We can now compute the 3DxT values. We start by initializing xT as xT(1). Recalling that this is essentialy xG, we do element by element multiplication with our shot probability array and our goal probability array. We know iterate further. For xT(2), we will again iterate through each i,j,k. We do element by element multiplication of the transition array found at i,j,k with xT(1) and then sum the resulting array. Further adding the xT(1) value at i,j,k to this sum gives us the xT(2) value at i,j,k. xT(3) at i,j,k is computed by summing the product of the transition array with xT(2), and summing again with xT(1) at i,j,k. We can continue iterating up to n, adding xT(1) to the sum of the product of the transition array and xT(n-1). As mentioned before, xT(n) = prob of shooting value of shooting + prob of moving value of moving, where value of moving is sum(transition probabilities * xT(n-1)).
Discussion and Applications
The most obvious use of this statistic is player evaluation and recruitment. The impact of players beyond direct goal contributions is notoriously hard to quantify, but 3DxT provides a comprehensive tool to measure all on-ball actions. The value of any action can be measured as the final 3DxT minus the original 3DxT, and the sum of the "3DxT added" of all actions of a player quantifies how much they improve their team's chance of scoring.

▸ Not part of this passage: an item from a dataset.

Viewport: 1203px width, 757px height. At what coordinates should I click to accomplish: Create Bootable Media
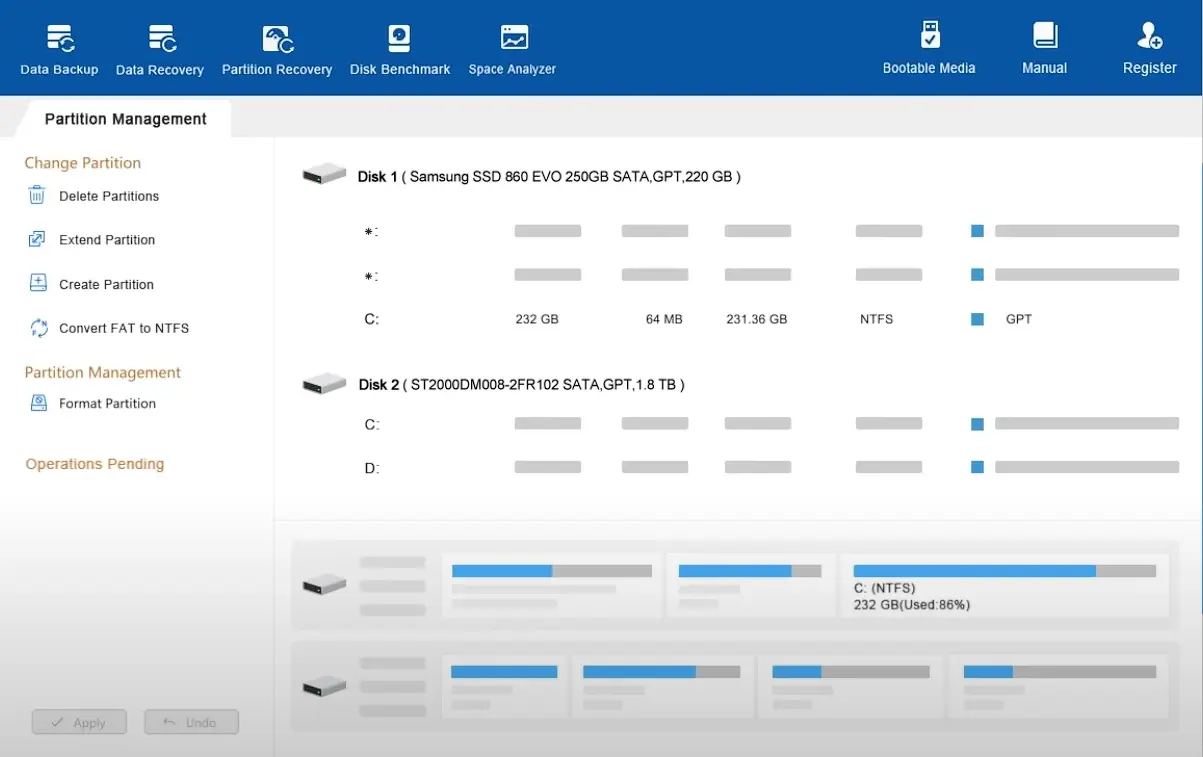coord(929,49)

3DxT can also be used for in-game strategy. While some of what 3DxT provides is obvious (for example, getting in behind the defense is good), there may be more hidden obseravtions to be made. From a high level view, 3DxT shows which locations on the pitch are valuable, and teams should strive to move the ball into those areas.
Limitations
The biggest limitation of this project is that its dataset is too small. Even though there are 70,000 actions in the dataset, there are less than 200 goals (and the probabilities are derived from these goals). We would expect that our visualization of 3DxT values would be mostly symmetrical and smooth but this is not the case with our limited data. The small size of the dataset is exacerbated by the fact that the proposed methodology partitions the data so frequently. For example, many of the entries in the goal probability 3D array are based on less than 5 shots, which is obviously too small for serious inference to be made. The transition array with its inner arrays partitions the data even further, and many of the entries in the inner arrays are based on sample of less than 5. Using bigger partitions (for example, by making the arrays 10610) would increase the sample of each entry at the loss of making the statistic less granular.
Future Developments
Just like xT was improved upon by including player positioning, 3DxT can be improved upon by considering player speed. Similar methods have been used in Liverpool's "pitch control" model. Players are often praised for being able to put the correct weight on the ball, and including current speed as an input can quantify whether a player is unintentionally making their recipient slow down.